Bien entendu, il demeure difficile de dresser un portrait général de la génération Alpha. Quand on demande à Victor, 7 ans, le métier qu’il désire exercer à l’avenir, il nous répond du tac-au-tac “pilote d’avion, parce que j’adore faire décoller et atterrir des engins. Et puis c’est utile, ça permet de faire voyager des gens”.

Quant à Bastien, son homologue de CE1, après nous avoir répondu vouloir devenir cardiologue parce qu’il a entendu que cela rapportait beaucoup d’argent (et qu’en plus, il “aime prendre des photos”), il finit par nous confier que son véritable souhait serait de “construire des robots pour soigner les gens”.

Les enfants sont tous dotés de leur propre personnalité, et fonction de leur environnement éducatif. Certains vont se construire par mimétisme ou au contraire en opposition à ce qu’ils observent dans leur famille. “Ce qui est certain, c’est qu’en tant que parent, nous avons un vrai rôle à jouer dans l’image que nous donnons du travail”, souligne Catherine Pierrat. Si un enfant voit son parent rentrer énervé chaque soir parce qu’il a eu des soucis au travail, cela aura nécessairement des répercussions sur lui. Et inversement s’il prend le travail en dilettante.
* * * * * * * * *
● **À faire**
Répondez aux questions suivantes à partir de l'extrait sur la génération Alpha :
(a) Quel métier Victor, 7 ans, veut-il exercer plus tard ?
(b) Quel est le véritable souhait que Bastien finit par confier ?
(c) Selon Catherine Pierrat, dans quoi les parents ont-ils un vrai rôle à jouer ?

● **Informations sources**
* * * * * * * * *
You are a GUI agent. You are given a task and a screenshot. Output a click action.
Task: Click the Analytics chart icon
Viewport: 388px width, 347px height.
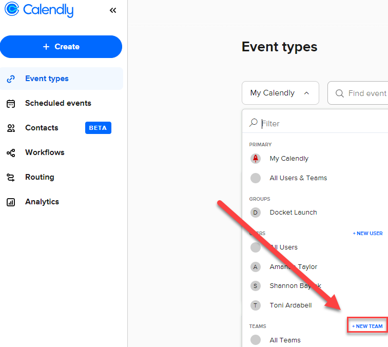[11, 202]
* * * * * * * * *
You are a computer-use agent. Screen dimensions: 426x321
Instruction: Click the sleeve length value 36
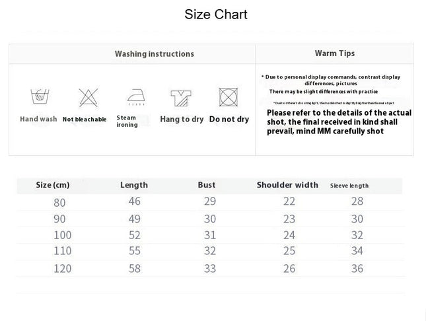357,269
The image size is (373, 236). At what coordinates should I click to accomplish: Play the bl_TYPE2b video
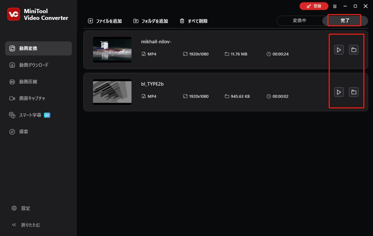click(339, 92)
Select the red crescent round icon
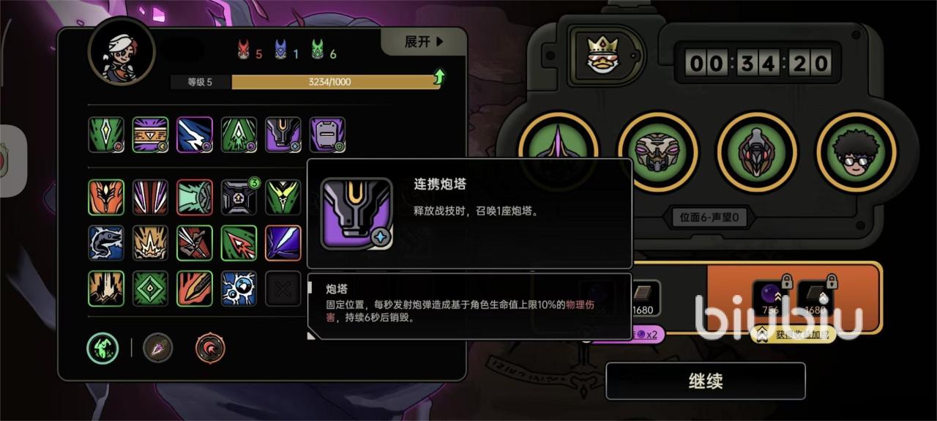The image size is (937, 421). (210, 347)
* * * * * * * * *
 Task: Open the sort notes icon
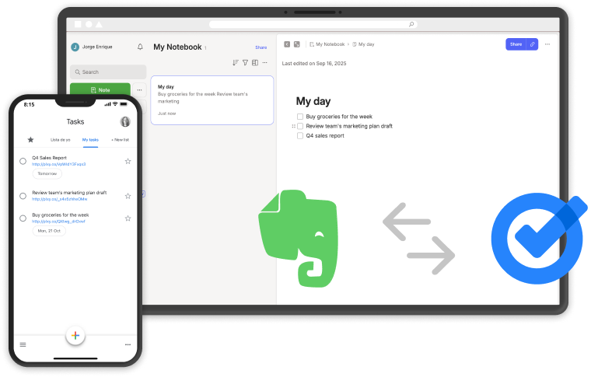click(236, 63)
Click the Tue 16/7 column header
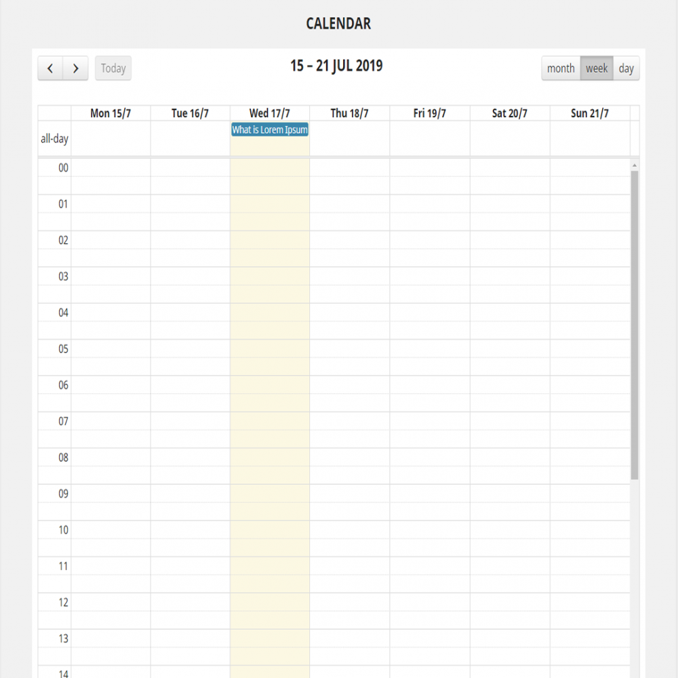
* * * * * * * * *
● **Résultat**
(a) Victor veut devenir pilote d'avion.
(b) Le véritable souhait de Bastien serait de « construire des robots pour soigner les gens ».
(c) Les parents ont un vrai rôle à jouer dans l'image qu'ils donnent du travail.